South Australia’s omnipotent overlords the Peregrine Corporation have doubled down on their bid to stage a hostile takeover of all things ever created.
The move comes following last week’s bid to buy all remaining competitor service stations at between $0.03 and $0.06 per share. SA’s remaining service stations’ share prices have been pushed down since the company successfully opened OTR sites within three metres of every competing service station in South Australia.
Peregrine’s chief financial officer Lardon Arancini told Adelaide Mail ‘once our offer for the last few service stations was accepted, we thought we had to raise our sights a little’.
‘We discussed a few options, one of them was opening a little cafe down in Middleton with a kind of gift shop-type thing attached, which I still think would be a prudent investment. The other option that kept getting brought up was buying literally everything ever created, which some people scoffed at, but we have the capital, obviously’.
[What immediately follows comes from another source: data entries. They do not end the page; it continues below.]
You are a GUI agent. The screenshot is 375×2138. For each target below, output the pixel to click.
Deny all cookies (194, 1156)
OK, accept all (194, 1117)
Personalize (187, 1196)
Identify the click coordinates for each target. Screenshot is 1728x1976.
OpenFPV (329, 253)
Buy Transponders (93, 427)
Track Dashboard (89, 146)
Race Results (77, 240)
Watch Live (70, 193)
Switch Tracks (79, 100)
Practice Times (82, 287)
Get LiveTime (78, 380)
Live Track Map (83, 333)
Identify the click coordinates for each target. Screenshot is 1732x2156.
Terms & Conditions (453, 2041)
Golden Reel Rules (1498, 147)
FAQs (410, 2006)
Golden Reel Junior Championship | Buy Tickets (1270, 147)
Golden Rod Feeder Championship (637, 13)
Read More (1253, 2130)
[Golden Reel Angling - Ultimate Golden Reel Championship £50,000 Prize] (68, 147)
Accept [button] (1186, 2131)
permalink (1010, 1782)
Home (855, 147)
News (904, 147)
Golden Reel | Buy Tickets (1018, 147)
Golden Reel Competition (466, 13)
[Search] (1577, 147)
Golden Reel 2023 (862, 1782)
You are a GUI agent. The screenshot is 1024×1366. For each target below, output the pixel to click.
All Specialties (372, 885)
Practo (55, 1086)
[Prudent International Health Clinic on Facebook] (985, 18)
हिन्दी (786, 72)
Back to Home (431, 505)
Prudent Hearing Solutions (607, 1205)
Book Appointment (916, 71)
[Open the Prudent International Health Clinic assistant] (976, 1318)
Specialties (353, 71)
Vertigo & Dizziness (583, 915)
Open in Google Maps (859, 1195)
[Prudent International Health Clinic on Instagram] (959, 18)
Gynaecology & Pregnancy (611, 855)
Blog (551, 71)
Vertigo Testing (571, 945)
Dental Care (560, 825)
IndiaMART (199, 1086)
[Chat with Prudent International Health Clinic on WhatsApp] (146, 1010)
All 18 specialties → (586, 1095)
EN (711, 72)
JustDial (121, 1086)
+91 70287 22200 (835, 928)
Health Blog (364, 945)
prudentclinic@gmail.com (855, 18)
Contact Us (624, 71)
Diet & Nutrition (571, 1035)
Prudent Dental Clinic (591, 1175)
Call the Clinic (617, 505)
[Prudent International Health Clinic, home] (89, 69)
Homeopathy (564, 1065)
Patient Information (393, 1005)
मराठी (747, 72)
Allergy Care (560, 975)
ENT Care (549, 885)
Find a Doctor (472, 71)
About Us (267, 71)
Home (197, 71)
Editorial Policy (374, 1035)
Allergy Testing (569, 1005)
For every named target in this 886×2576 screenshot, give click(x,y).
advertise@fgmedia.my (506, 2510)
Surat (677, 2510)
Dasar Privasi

The move will see literally everything ever created fall under direct ownership of our all-powerful, benevolent gods. Some of the big ticket items in Peregrine’s sights include: the new World Trade Centre in New York, that tower thing at the end of the Brighton jetty and the exhumed corpse of deceased Formula 1 driver Ayrton Senna. Quite a coup for a business from little old Adelaide whose roots lie in a Port Road cigarette store.
It’s not just tangible items that are set to fall into Peregrine’s claws too, the eastern suburbs-based business is looking to secure ownership of all intangible things as well, including the colour orange and abstract concepts like that wistful yearning feeling that comes with seeing your ex happy with a new partner.
What great news for our majestic emperors.